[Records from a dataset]
===

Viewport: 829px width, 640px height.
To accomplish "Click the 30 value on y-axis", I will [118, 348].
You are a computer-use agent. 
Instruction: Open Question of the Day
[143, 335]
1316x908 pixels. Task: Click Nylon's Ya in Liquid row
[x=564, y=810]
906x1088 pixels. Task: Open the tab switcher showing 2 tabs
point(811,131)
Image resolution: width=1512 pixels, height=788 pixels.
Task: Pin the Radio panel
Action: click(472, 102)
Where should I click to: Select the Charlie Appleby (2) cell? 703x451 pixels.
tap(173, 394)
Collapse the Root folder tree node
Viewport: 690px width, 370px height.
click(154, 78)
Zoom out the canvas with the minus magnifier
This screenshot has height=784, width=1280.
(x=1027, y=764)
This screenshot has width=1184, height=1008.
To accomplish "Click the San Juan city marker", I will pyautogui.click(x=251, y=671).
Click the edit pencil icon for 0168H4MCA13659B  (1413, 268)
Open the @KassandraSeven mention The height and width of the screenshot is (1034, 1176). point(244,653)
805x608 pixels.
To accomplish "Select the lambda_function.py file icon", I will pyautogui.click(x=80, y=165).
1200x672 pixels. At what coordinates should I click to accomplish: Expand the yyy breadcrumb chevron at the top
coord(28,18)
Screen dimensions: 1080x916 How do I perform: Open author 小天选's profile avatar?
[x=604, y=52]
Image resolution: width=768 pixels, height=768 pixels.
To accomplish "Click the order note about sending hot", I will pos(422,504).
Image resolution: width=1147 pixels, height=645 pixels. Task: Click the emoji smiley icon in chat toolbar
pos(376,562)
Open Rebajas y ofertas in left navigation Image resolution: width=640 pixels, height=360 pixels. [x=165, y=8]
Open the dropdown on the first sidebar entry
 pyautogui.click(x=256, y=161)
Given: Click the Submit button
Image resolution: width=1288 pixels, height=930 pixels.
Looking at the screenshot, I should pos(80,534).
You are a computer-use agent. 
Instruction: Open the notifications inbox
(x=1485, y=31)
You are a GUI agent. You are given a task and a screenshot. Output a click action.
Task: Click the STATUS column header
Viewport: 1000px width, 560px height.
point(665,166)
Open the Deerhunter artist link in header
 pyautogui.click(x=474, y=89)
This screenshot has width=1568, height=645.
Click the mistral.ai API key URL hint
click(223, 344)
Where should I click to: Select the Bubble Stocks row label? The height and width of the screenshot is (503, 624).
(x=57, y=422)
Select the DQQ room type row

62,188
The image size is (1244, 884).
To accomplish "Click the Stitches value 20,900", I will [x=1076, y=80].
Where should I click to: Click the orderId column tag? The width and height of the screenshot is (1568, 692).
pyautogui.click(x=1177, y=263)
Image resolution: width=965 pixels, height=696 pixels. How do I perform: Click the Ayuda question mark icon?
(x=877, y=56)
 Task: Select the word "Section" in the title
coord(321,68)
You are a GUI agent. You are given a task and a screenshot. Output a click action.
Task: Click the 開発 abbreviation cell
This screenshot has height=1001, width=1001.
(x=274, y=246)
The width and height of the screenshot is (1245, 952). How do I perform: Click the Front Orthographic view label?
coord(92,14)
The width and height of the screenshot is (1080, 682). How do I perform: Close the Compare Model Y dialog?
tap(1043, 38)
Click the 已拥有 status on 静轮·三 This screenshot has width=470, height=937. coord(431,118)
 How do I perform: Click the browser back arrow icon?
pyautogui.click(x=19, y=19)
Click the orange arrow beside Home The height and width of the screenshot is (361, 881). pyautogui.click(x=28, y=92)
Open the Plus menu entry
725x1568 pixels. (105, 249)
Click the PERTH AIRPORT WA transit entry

===

_TRY IT_
Of the lines above, extract only those from the line with "Zoom out the canvas with the minus magnifier" to the line with "This screenshot has width=1568, height=645.", both included, exactly as written.

_SOLUTION FOR THIS EXERCISE_
Zoom out the canvas with the minus magnifier
This screenshot has height=784, width=1280.
(x=1027, y=764)
This screenshot has width=1184, height=1008.
To accomplish "Click the San Juan city marker", I will pyautogui.click(x=251, y=671).
Click the edit pencil icon for 0168H4MCA13659B  (1413, 268)
Open the @KassandraSeven mention The height and width of the screenshot is (1034, 1176). point(244,653)
805x608 pixels.
To accomplish "Select the lambda_function.py file icon", I will pyautogui.click(x=80, y=165).
1200x672 pixels. At what coordinates should I click to accomplish: Expand the yyy breadcrumb chevron at the top
coord(28,18)
Screen dimensions: 1080x916 How do I perform: Open author 小天选's profile avatar?
[x=604, y=52]
Image resolution: width=768 pixels, height=768 pixels.
To accomplish "Click the order note about sending hot", I will pos(422,504).
Image resolution: width=1147 pixels, height=645 pixels. Task: Click the emoji smiley icon in chat toolbar
pos(376,562)
Open Rebajas y ofertas in left navigation Image resolution: width=640 pixels, height=360 pixels. [x=165, y=8]
Open the dropdown on the first sidebar entry
 pyautogui.click(x=256, y=161)
Given: Click the Submit button
Image resolution: width=1288 pixels, height=930 pixels.
Looking at the screenshot, I should pos(80,534).
You are a computer-use agent. 
Instruction: Open the notifications inbox
(x=1485, y=31)
You are a GUI agent. You are given a task and a screenshot. Output a click action.
Task: Click the STATUS column header
Viewport: 1000px width, 560px height.
point(665,166)
Open the Deerhunter artist link in header
 pyautogui.click(x=474, y=89)
This screenshot has width=1568, height=645.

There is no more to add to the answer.